Prescription anti-anxiety medications or products that contain dog appeasing pheromones may also help ease your dog’s fear. For dogs with severe separation anxiety, a combination of behavior modification and drug therapy is usually necessary, Tynes says.
Practice gradual departures. Collect your belongings as if you were going out, then leave for a few minutes and return. Increase these training trips by five or 10 minutes at a time until, after a couple of days, you work up to outings lasting a few hours. “This sets your dog up to withstand future longer absences much better,” Reid says.
Maintain low-key arrivals and departures. Make a fuss over your dog when you wake up, not when you leave or get home.
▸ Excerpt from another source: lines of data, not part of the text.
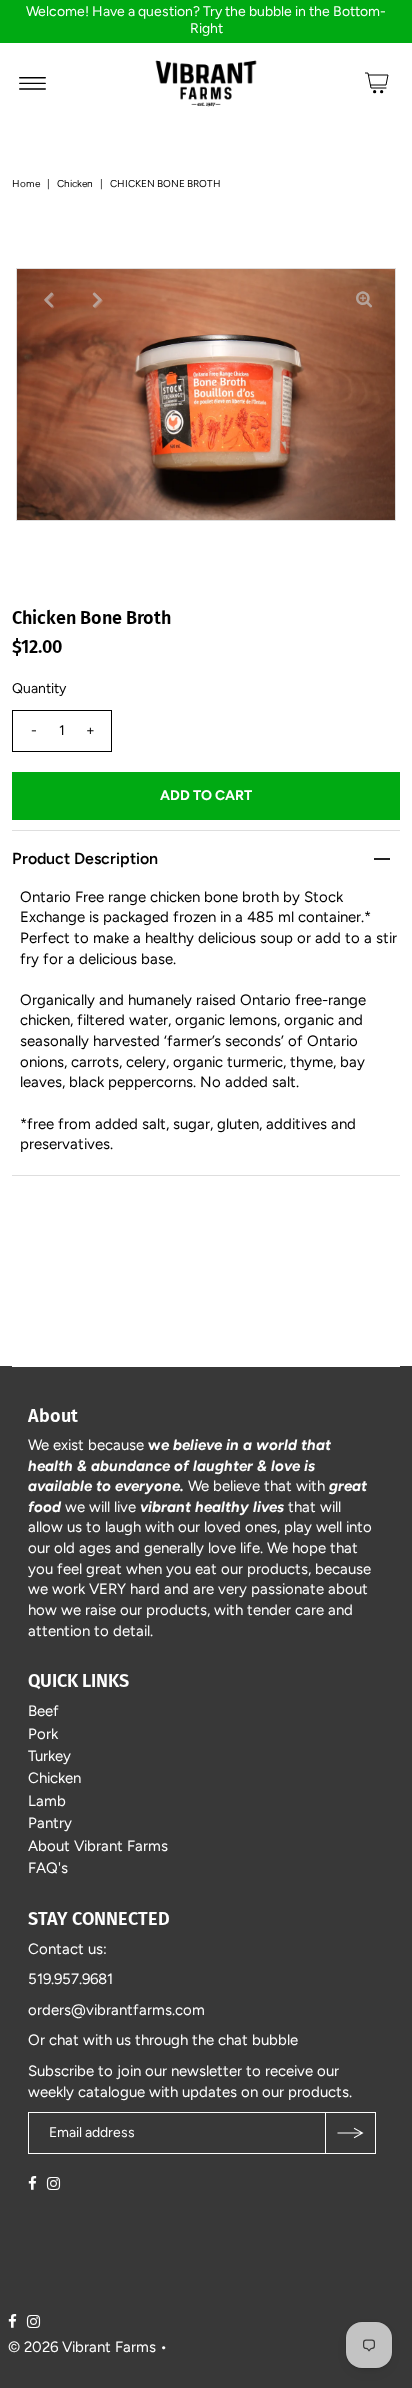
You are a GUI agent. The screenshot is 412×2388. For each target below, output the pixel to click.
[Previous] (48, 300)
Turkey (49, 1756)
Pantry (50, 1823)
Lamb (47, 1801)
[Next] (97, 300)
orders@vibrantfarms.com (116, 2010)
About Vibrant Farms (98, 1846)
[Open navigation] (32, 83)
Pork (43, 1734)
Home (26, 183)
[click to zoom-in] (364, 300)
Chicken (75, 183)
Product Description (85, 858)
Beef (43, 1711)
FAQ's (48, 1868)
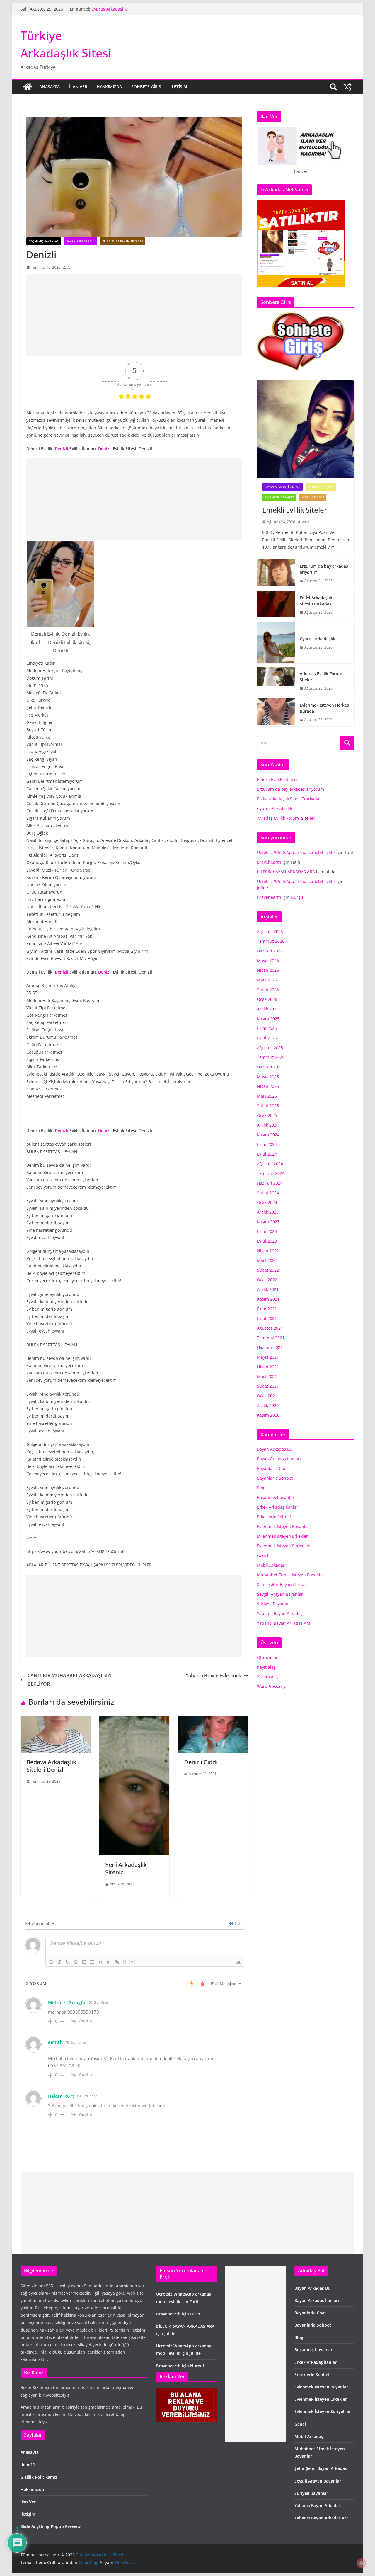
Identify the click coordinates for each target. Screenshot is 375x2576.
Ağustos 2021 (270, 1328)
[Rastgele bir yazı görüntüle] (347, 87)
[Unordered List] (92, 1962)
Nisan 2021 (268, 1366)
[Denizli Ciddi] (213, 1720)
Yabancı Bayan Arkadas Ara (284, 1623)
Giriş (238, 1923)
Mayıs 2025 (268, 1076)
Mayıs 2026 (268, 960)
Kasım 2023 (268, 1221)
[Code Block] (109, 1962)
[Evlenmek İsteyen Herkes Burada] (276, 712)
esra (305, 521)
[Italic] (59, 1962)
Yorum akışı (268, 1677)
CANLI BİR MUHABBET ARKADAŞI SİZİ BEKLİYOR (70, 1679)
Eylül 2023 (267, 1241)
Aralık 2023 (268, 1212)
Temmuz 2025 (270, 1057)
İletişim (179, 86)
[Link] (117, 1962)
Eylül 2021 (267, 1318)
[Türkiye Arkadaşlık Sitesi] (28, 87)
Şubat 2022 (268, 1270)
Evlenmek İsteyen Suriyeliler (284, 1546)
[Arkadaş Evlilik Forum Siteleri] (276, 681)
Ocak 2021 (267, 1395)
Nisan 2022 (268, 1250)
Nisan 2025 (268, 1086)
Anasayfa (49, 86)
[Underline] (68, 1962)
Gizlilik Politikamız (39, 2477)
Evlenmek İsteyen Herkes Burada (324, 708)
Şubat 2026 (268, 989)
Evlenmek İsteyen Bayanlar (283, 1526)
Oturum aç (267, 1657)
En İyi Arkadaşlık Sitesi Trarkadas (123, 9)
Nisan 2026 (268, 970)
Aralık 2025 (268, 1009)
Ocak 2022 (267, 1279)
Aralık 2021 (268, 1289)
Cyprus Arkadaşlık (317, 639)
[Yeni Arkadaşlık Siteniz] (134, 1720)
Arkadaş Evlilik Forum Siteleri (321, 677)
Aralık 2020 (268, 1405)
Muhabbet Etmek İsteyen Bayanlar (290, 1575)
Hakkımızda (109, 86)
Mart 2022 (267, 1260)
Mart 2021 (267, 1376)
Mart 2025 (267, 1096)
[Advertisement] (134, 315)
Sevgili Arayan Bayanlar (280, 1594)
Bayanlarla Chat (321, 487)
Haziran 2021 (270, 1347)
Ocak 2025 (267, 1115)
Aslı (70, 267)
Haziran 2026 (270, 951)
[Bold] (51, 1962)
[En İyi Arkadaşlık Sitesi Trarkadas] (276, 605)
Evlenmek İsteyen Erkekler (282, 1536)
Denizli (61, 448)
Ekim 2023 (267, 1231)
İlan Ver (78, 86)
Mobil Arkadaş (313, 497)
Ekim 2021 (267, 1308)
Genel (262, 1555)
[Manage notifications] (361, 2563)
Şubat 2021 (268, 1386)
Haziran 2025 (270, 1067)
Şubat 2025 (268, 1105)
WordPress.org (271, 1686)
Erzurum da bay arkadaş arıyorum (324, 569)
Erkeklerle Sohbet (274, 1517)
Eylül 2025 (267, 1038)
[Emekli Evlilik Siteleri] (305, 429)
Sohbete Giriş (146, 86)
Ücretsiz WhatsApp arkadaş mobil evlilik (296, 852)
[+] (132, 1961)
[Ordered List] (84, 1962)
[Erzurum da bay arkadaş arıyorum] (276, 573)
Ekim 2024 (267, 1144)
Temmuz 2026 (270, 941)
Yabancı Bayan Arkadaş (280, 1613)
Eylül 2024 (267, 1154)
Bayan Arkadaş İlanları (282, 487)
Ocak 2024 (267, 1202)
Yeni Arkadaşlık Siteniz (126, 1868)
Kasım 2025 (268, 1018)
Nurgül (297, 897)
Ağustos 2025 (270, 1047)
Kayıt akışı (267, 1667)
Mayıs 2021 (268, 1357)
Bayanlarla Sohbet (279, 497)
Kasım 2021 (268, 1299)
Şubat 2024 (268, 1192)
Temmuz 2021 (270, 1337)
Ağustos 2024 (270, 1163)
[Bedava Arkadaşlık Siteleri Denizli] (56, 1720)
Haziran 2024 (270, 1183)
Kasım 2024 (268, 1134)
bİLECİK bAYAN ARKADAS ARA (286, 871)
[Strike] (76, 1962)
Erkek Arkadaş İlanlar (277, 1507)
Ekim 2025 (267, 1028)
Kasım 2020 (268, 1415)
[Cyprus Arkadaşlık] (276, 642)
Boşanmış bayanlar (44, 241)
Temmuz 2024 (270, 1173)
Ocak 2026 (267, 999)
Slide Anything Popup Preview (51, 2526)
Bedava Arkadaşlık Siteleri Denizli (51, 1766)
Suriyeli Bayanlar (273, 1604)
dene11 (28, 2464)
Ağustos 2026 (270, 931)
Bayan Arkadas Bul (80, 241)
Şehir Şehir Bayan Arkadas (123, 241)
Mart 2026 (267, 980)
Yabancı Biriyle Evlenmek (213, 1675)
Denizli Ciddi (200, 1762)
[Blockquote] (100, 1962)
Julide (262, 887)
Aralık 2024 (268, 1125)
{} (124, 1961)
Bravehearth (269, 862)
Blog (261, 1488)
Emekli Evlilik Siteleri (296, 510)
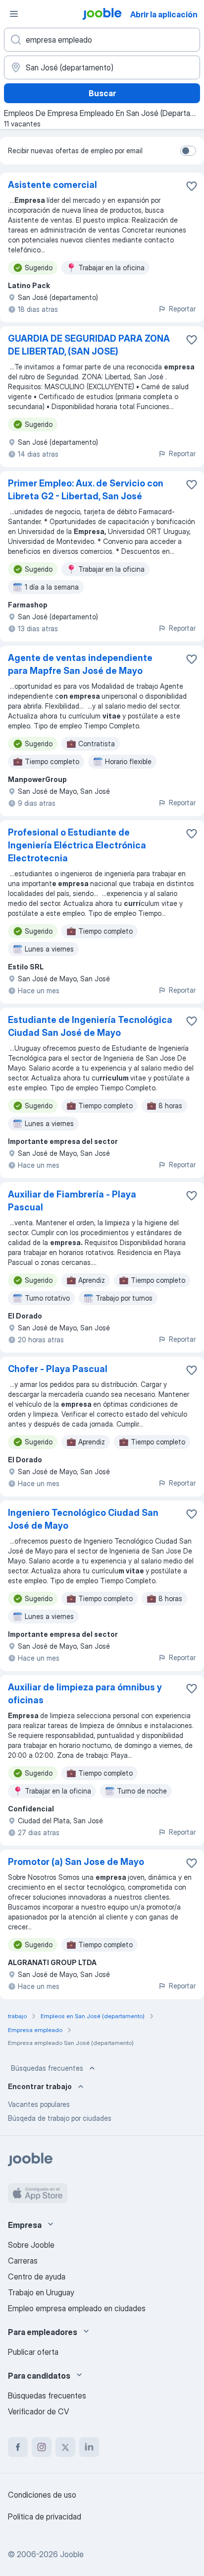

This helps to remove some of the tension that surrounds the event.
Exercise your dog before you leave. A tired dog is less likely to feel stress when you go.
Crate train. Most dogs feel safe in a small, secure environment, says Lisa Radosta, DVM, DACVB, and owner of Florida Veterinary Behavior Service in West Palm Beach, Fla. However, some dogs won’t take to a crate if introduced to it later in life, or if they fear confinement.
Discourage clinginess. Place your dog in a Sit-Stay or Down-Stay to keep her from following you from room to room when you’re at home. Praise her quietly when you return to the room she’s in.
Give a special treat or chew toy when you leave. “This acts to counter-condition the dog by pairing something great with something that previously was stressful,” Radosta says.
Duncan, for one, swears by these moves. Now 7, Neo is symptom-free. Duncan credits crate training, practicing gradual departures, and not fussing over Neo when she or her husband leaves or comes home. She also gives Neo a peanut butter-filled Kong toy before they go out.
“We couldn’t believe that such simple things could make so much of a difference,” Duncan says.
Maureen Kochan, the former editor of DOG FANCY, is a freelance writer and editor who lives in Southern California.